- Plaza, Washington
- Coordinates: 47°19′13″N 117°23′02″W﻿ / ﻿47.32028°N 117.38389°W
- Country: United States
- State: Washington
- County: Spokane
- Established: 1879
- Time zone: UTC-8 (Pacific (PST))
- • Summer (DST): UTC-7 (PDT)
- US: 99170
- Area code: 509
- GNIS feature ID: 1512567

= Plaza, Washington =

Unincorporated community in Washington, United States

Plaza is an unincorporated community in Spokane County, Washington, United States. Plaza is situated in a valley formed by Spangle Creek, located approximately 7 mi north of Rosalia.
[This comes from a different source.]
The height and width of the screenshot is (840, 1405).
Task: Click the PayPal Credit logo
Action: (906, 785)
U.S. Route 195, a major north–south highway in the Palouse region, ran through the settlement until it was relocated to a bypass in 1974. The highway now passes a couple hundred feet west of the settlement. There are no services in Plaza, and the community itself is only a few square blocks in size, but the grain elevators in town make it a landmark for drivers on the highway.
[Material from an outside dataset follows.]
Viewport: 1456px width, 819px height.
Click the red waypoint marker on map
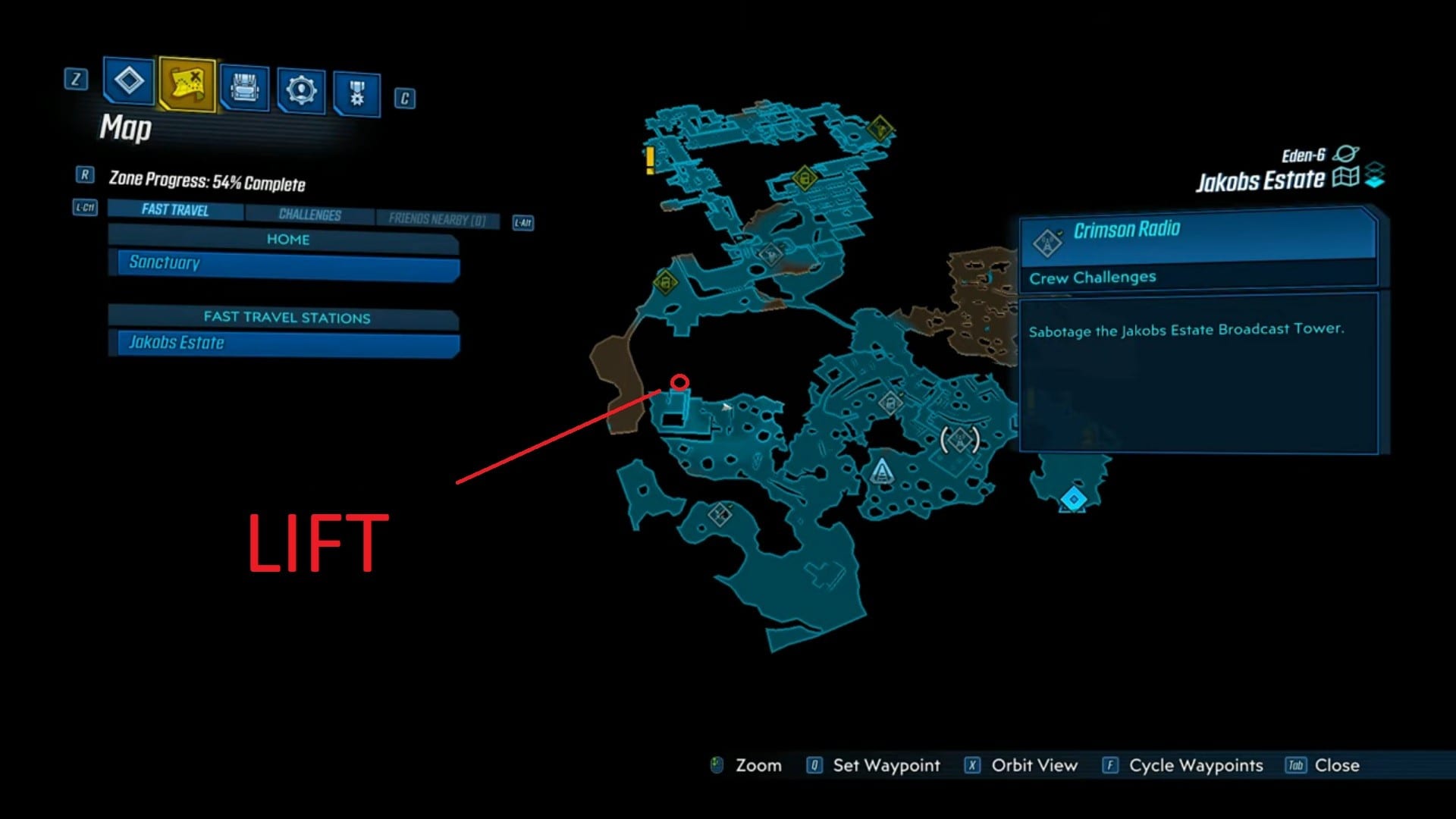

John Paulson Creek flows nearby.

== History ==
Plaza was founded by Robert Patterson, a former Pony Express rider who had operated throughout Washington Territory. He built a general store along the rail line that ran between Spokane and Colfax, and a small community of farmers and tradesmen cropped up around it. Agriculture was the primary industry, but goods and services were also made available to railway passengers.